By Fr. Paul Mankowski, S.J. (articles ) | April 27, 2003 1:01 AM

I disagree strongly with the recommendations made by clergy-abuse expert Dr. Bill Marshall in a recent interview, but his arguments are free of cant and deserve a reasoned response. Marshall was one of the experts who spoke at the Vatican's workshop earlier in the month. Among his points:

Marshall said a priest barred from the church will likely do one of two things -- kill himself or molest again. "When [the church] takes priests out of the church in the United States they lose their salary, their pension, their health benefits. They're starting life from scratch at 55 years old with no skills and no friends. The only friends they ever had were people in the church, and they just shut them out. He'll offend again, and when he does, the public is going to hold [the church] responsible. They're going to say, 'You knew this guy was an offender and all you did was kick him out of your church and then forget about him? You took no responsibility.'"

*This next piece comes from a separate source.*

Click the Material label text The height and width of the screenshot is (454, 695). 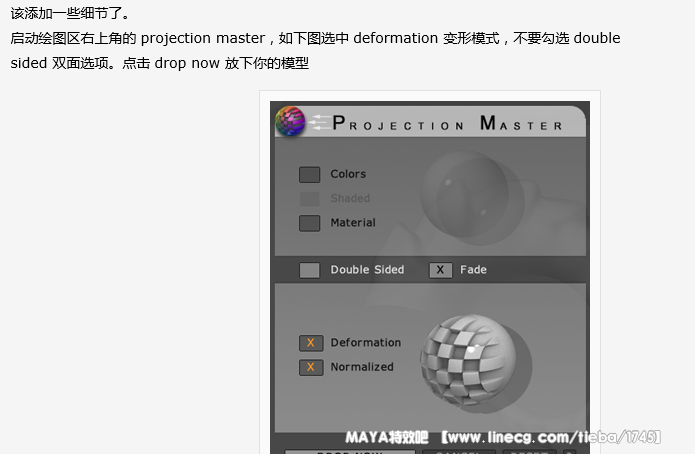353,223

Marshall said kicking priests out of church is a "recipe for disaster."

This month, the Vatican was told that priests who abuse children should be kept at the church, supervised and given a job that doesnt involve children, like a secretarial or custodial position. "You can monitor their behaviour because you know what they did in the past. You can be very careful about what they're doing," Marshall told The Whig. "If you kick them out of the church, you have no control whatsoever."

Sed contra:

*If you defrock a molester, he'll likely offend again. If you retain him, he'll likely offend again. But in the first instance he can't trade on the Church to gain access to victims or to defend himself against their charges.

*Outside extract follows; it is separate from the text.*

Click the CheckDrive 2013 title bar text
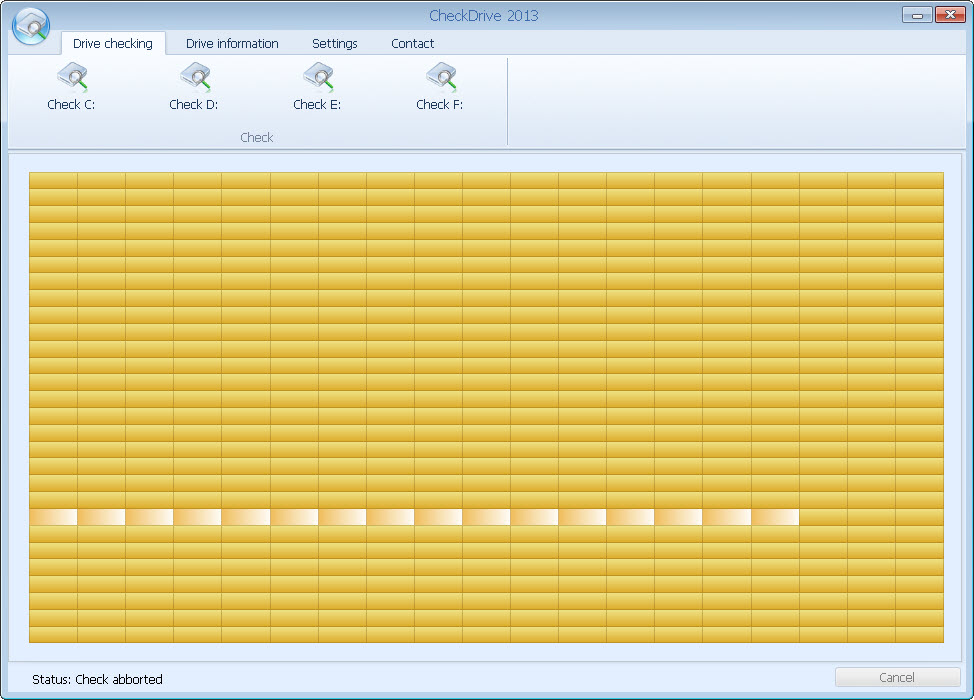 pos(484,15)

*Even a priest-secretary is a priest supported by the donations of the faithful. Is this just? Is it likely that the donors will be told candidly what their contributions are used for?

*James Porter managed to find children to abuse while undergoing in-patient therapy at a facility staffed 24/7 in Nowhere, New Mexico. The notion that offenders can be 'monitored' in a real-world living situation is moonshine. Ditto the idea that non-pastoral ministry makes a difference as to motive or opportunity.

*The 'recipe for disaster' language has lost its sting. Would the Church be worse off today if every abuser had been sent packing after his first offense? Would society in general?

NB: the article includes the welcome news that the papers given at the Vatican will be published this August. This will give us a chance to read Marshall's full-dress arguments and assess them more fairly.